*Problem to work on*
Pull every line containing "Task" from the entries.

*Recorded data*
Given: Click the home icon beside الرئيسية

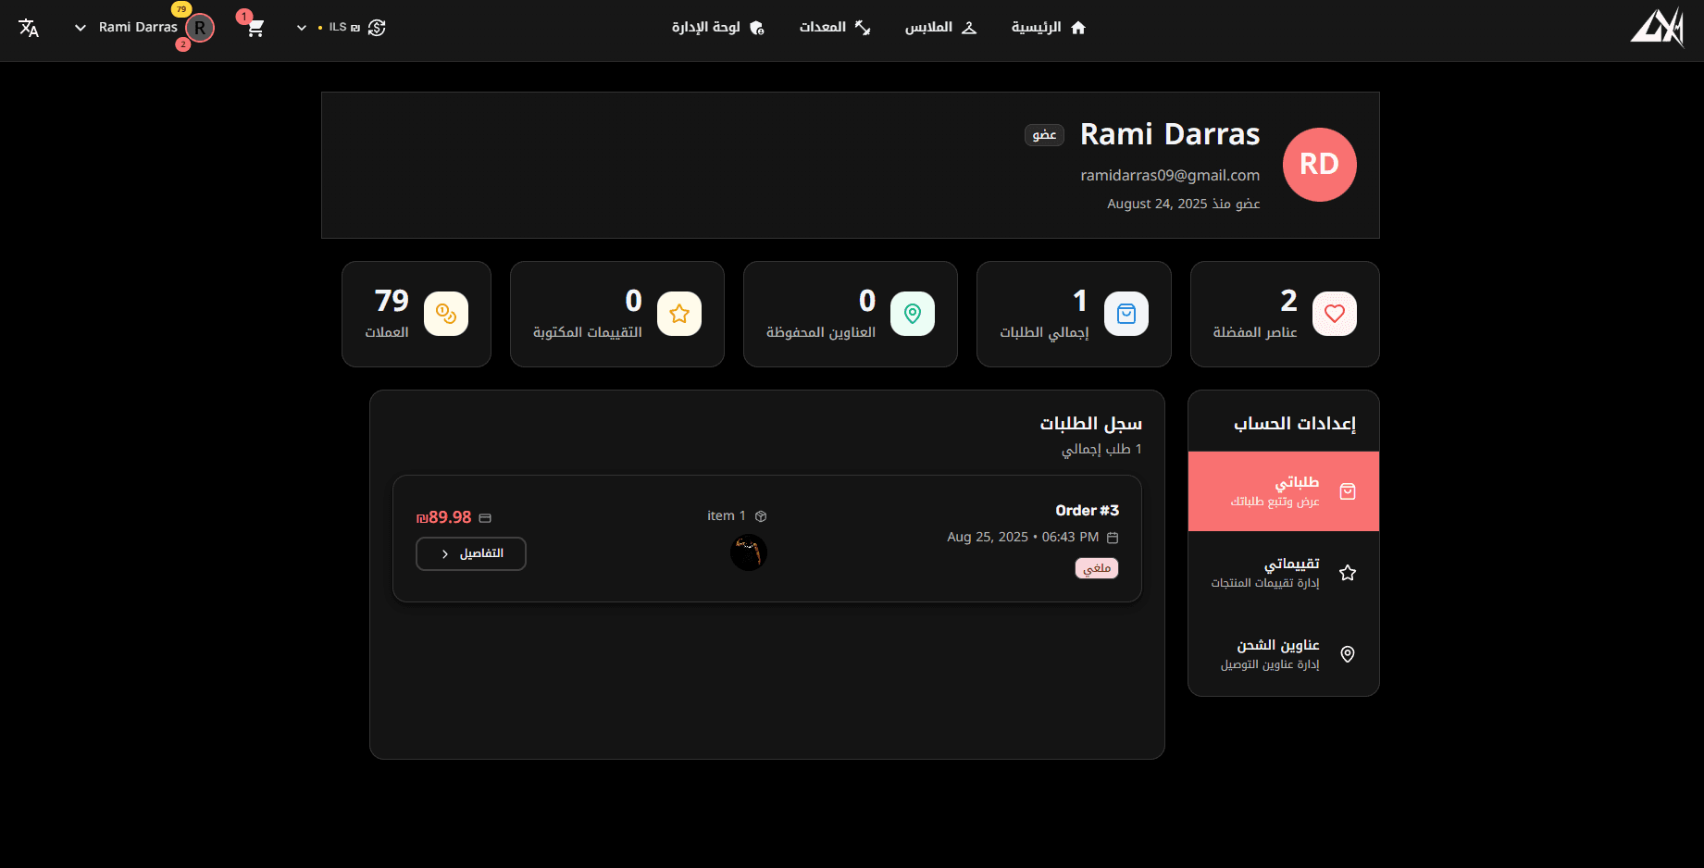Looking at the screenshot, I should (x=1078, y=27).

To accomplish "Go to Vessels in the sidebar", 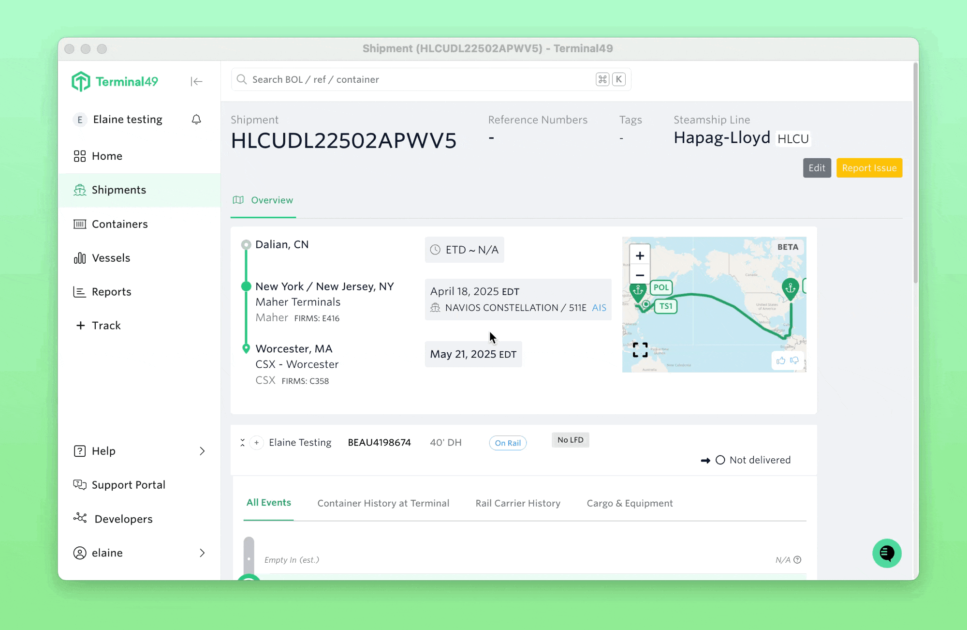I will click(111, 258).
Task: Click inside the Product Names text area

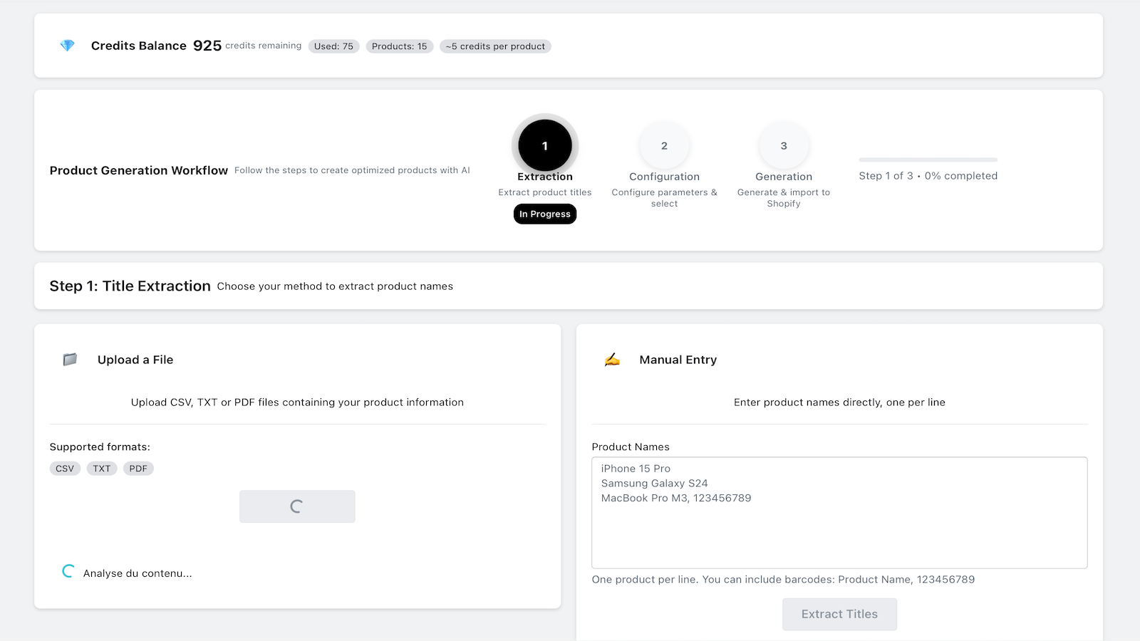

==

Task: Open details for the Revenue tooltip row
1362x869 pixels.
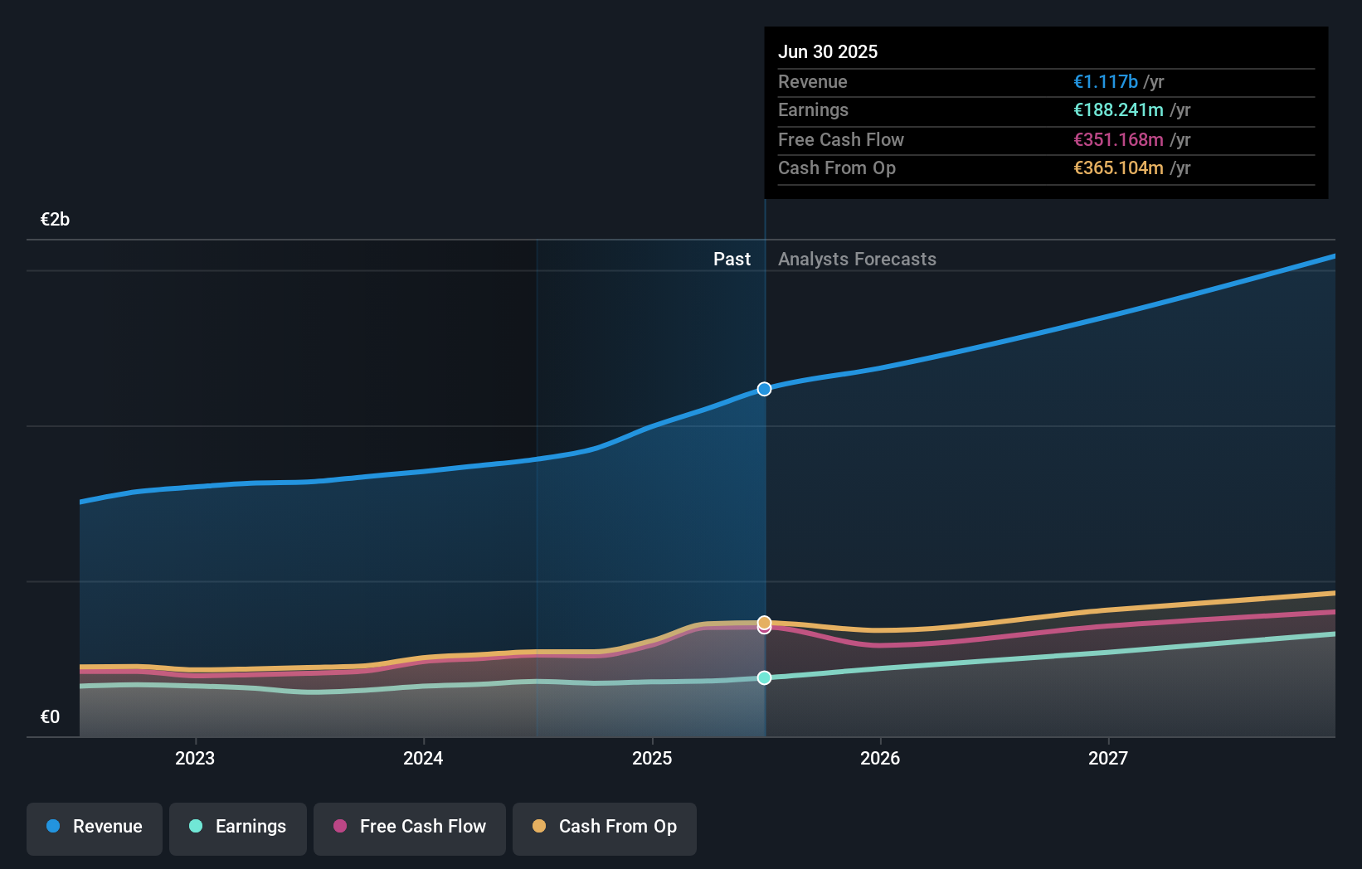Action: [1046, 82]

--

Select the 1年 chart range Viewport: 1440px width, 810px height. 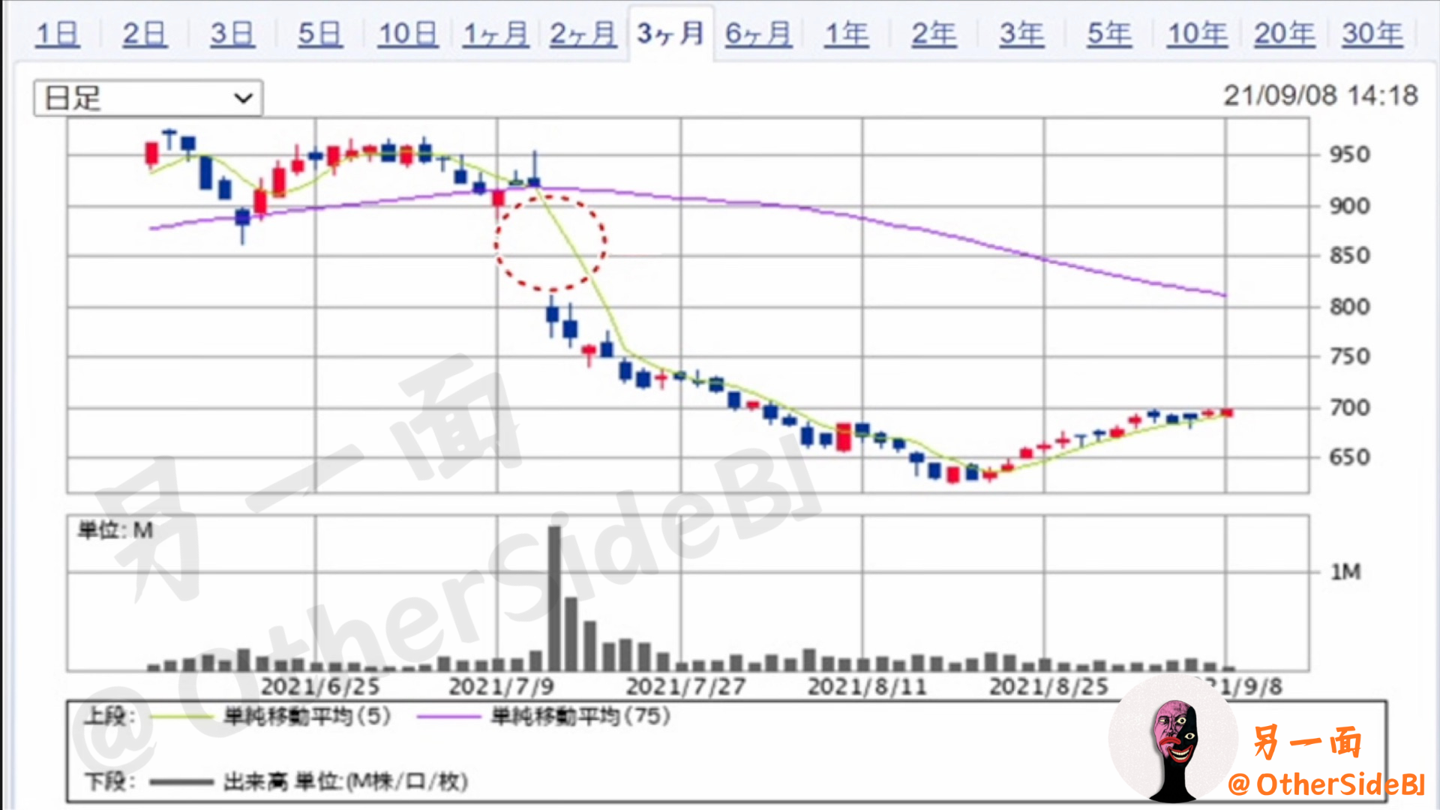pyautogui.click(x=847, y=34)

*Answer to the exercise*
Task: Click inside the Product Names text area
Task: Open details for the Revenue tooltip row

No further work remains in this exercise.